Your instructions —
Please find each line below that contains the word "checkmark" and copy every such line; letter case counts.

Material for this task —
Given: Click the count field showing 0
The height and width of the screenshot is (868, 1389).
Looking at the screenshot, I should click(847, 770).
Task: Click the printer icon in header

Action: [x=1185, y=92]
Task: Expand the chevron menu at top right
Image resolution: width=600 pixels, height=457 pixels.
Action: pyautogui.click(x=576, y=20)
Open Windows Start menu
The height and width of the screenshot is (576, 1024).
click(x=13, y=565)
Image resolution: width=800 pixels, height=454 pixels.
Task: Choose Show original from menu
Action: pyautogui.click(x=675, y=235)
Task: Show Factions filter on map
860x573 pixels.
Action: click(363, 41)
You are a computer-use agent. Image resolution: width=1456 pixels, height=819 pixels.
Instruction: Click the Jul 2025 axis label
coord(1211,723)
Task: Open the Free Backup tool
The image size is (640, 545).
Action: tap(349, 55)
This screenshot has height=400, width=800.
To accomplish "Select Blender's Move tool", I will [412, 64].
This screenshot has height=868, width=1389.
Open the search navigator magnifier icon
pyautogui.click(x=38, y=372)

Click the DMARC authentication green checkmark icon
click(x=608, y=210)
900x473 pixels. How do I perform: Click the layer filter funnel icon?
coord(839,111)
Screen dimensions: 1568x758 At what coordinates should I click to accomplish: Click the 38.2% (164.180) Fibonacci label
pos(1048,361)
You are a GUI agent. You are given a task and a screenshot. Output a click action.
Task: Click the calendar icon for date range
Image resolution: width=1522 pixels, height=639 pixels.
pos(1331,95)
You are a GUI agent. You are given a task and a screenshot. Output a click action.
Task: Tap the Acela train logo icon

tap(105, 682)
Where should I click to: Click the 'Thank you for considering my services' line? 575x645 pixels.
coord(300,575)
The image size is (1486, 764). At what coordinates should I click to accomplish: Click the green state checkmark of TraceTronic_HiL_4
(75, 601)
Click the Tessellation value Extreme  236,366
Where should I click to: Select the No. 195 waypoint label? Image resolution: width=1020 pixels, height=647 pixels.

Finished answer —
Click the DMARC authentication green checkmark icon
The image size is (1486, 764). At what coordinates should I click to accomplish: Click the green state checkmark of TraceTronic_HiL_4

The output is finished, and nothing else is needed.